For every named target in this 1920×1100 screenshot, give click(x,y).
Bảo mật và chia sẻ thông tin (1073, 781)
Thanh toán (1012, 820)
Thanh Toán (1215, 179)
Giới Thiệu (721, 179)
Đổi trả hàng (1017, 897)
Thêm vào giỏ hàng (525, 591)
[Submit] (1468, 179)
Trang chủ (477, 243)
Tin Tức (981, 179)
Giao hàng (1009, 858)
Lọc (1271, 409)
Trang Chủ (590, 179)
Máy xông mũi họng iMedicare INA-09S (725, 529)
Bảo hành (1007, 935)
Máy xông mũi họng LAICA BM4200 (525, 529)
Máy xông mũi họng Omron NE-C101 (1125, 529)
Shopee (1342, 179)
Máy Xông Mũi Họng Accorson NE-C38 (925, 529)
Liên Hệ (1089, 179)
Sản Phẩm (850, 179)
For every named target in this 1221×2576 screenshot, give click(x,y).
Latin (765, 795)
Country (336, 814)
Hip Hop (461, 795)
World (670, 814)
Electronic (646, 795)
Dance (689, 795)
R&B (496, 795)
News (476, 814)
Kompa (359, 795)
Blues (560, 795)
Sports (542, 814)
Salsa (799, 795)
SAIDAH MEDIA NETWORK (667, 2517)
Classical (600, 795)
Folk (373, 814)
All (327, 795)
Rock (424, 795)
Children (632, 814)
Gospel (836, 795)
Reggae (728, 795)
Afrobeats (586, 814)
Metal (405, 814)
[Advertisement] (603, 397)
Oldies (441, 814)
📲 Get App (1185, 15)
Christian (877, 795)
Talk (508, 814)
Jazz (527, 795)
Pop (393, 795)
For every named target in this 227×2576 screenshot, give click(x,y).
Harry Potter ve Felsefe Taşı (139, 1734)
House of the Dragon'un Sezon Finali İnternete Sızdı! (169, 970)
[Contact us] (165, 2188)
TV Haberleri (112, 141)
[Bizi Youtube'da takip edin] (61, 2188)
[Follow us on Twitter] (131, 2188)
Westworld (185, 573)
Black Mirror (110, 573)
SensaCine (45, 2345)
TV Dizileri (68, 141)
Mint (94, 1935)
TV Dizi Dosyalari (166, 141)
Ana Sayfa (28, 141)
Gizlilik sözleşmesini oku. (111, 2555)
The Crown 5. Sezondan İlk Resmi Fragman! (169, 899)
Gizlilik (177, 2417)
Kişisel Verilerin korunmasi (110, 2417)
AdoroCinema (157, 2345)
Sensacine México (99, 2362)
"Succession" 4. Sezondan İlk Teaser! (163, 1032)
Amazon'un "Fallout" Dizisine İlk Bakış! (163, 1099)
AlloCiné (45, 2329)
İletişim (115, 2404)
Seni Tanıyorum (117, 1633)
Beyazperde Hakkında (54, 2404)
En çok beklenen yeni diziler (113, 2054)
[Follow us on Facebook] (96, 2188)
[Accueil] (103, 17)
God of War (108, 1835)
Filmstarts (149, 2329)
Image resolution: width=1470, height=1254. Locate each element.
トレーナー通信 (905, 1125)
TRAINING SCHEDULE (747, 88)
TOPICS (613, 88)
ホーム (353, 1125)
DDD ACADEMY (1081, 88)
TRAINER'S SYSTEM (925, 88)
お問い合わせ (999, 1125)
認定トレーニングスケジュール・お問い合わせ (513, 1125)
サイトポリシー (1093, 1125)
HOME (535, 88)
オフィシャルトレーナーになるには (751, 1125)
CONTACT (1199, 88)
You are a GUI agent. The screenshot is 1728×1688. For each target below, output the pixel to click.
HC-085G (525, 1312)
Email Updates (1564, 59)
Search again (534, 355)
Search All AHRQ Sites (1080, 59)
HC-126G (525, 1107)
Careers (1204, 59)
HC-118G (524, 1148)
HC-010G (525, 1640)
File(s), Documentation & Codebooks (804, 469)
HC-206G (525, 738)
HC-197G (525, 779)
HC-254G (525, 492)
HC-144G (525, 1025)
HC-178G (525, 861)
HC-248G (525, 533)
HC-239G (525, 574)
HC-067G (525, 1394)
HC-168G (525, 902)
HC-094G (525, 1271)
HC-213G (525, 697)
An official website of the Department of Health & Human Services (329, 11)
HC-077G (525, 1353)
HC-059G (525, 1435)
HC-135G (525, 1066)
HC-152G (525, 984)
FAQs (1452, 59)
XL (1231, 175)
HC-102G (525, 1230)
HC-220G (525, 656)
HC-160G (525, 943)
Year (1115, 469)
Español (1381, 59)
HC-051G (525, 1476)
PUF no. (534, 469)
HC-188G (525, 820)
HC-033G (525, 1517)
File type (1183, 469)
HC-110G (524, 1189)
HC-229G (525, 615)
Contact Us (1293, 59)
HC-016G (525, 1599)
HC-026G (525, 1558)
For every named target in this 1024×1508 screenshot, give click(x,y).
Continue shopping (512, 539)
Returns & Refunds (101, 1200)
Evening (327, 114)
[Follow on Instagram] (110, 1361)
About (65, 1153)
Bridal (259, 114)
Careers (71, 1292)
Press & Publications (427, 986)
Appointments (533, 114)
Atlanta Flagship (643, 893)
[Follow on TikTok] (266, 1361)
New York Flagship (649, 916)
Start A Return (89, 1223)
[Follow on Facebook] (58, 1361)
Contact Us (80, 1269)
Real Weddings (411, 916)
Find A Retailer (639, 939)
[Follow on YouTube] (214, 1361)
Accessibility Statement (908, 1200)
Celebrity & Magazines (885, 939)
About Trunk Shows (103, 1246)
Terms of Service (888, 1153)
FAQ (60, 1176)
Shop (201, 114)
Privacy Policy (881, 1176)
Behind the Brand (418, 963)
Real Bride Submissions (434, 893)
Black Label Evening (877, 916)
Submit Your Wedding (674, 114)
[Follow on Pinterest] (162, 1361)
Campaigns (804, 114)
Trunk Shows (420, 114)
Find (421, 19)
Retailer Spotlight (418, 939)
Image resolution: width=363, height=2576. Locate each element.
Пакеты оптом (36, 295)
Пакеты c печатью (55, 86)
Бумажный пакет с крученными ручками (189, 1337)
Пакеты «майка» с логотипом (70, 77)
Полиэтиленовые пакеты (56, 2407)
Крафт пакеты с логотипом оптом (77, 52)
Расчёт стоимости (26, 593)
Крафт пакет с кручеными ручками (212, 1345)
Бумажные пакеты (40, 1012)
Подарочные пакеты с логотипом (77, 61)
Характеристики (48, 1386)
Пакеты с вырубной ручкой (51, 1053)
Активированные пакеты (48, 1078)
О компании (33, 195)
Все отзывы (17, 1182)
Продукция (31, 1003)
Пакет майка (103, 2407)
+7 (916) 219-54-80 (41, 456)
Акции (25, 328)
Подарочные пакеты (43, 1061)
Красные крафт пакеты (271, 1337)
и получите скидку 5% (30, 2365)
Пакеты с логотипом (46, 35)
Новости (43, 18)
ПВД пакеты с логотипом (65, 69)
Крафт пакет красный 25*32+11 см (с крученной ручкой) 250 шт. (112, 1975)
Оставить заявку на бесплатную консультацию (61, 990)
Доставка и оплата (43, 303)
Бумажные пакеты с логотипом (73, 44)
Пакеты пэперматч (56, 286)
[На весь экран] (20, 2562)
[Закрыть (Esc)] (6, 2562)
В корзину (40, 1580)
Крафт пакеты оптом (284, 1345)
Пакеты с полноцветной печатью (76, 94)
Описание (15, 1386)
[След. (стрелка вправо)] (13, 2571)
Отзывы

● ● ● ●

- **What to do**:
Return, word for word, the lines of the data above from the line with "[Follow on Pinterest] (162, 1361)" through the line with "Расчёт стоимости (26, 593)", inclusive.

- **Result for this exercise**:
[Follow on Pinterest] (162, 1361)
Campaigns (804, 114)
Trunk Shows (420, 114)
Find (421, 19)
Retailer Spotlight (418, 939)
Image resolution: width=363, height=2576. Locate each element.
Пакеты оптом (36, 295)
Пакеты c печатью (55, 86)
Бумажный пакет с крученными ручками (189, 1337)
Пакеты «майка» с логотипом (70, 77)
Полиэтиленовые пакеты (56, 2407)
Крафт пакеты с логотипом оптом (77, 52)
Расчёт стоимости (26, 593)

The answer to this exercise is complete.